At the conclusion of this chapter, the student should be able to:

• 1. Name, define, and use the following terms properly as they apply to linear motion: force, inertia, mass, weight, momentum, and impulse.
• 2. Explain what is meant by the terms magnitude, direction, and point of application of force, and use these terms properly as they apply to internal and external forces.
• 3. Explain the effect of specified changes in the magnitude, direction, and point of application of force on the motion state of a body.
• 4. Define and give examples of the terms linear forces, concurrent forces, and parallel forces.
• 5. Determine the magnitude, direction, and point of application of muscle forces in hypothetical situations in which specific muscles are considered in isolation.
• 6. State Newton’s laws as they apply to linear motion.
• 7. Explain the cause and effect relationship between the forces responsible for linear motion and the objects experiencing the motion.
• 8. Name and define the basic external forces responsible for modifying motion: weight, normal reaction, friction, elasticity, buoyancy, drag, and lift.
• 9. Draw and analyze simple two-dimensional free-body diagrams in which all applicable external forces are properly accounted for.
• 10. Explain the work–energy relationship as it applies to a body experiencing linear motion.
• 11. Define and use properly the terms work, power, kinetic energy, and potential energy.
• 12. Using the concepts that govern linear motion, perform a mechanical analysis of a selected motor skill.

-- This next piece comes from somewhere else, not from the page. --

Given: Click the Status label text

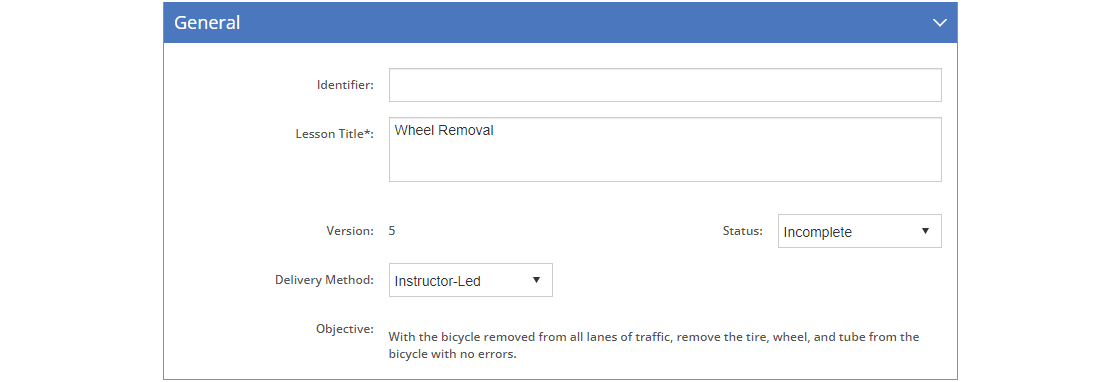Looking at the screenshot, I should pos(742,231).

Objects start moving when they are pushed or pulled, that is, when some type of force acts on them. Forces produce motion, stop motion, and prevent motion. They may increase speed, decrease speed, or cause objects to change direction. They may push or pull to cause motion or produce a net effect so that bodies remain stationary. Force is defined as that which pushes or pulls through direct mechanical contact or through the force of gravity to alter the motion of an object. It is the effect that one body has on another. The identification of forces that act to produce motion of the body or of an object is an important element of a kinesiological analysis.

The action of a force may be internal or external. Internal forces are defined as forces exerted by bodies on other bodies within a defined system, whereas external forces are those exerted by bodies within an arbitrarily specified system on bodies outside the specified system. Internal forces cause differences in body shape, and external forces cause displacement of the body. In kinesiology, the system under consideration is the human body. Internal forces are therefore usually classified as muscle forces that act on the various structures of the body, and external forces are those outside the body. The best-known external force is weight, or gravitational force. Wind or water resistance forces, friction, or forces due to other objects acting on the body are also external forces.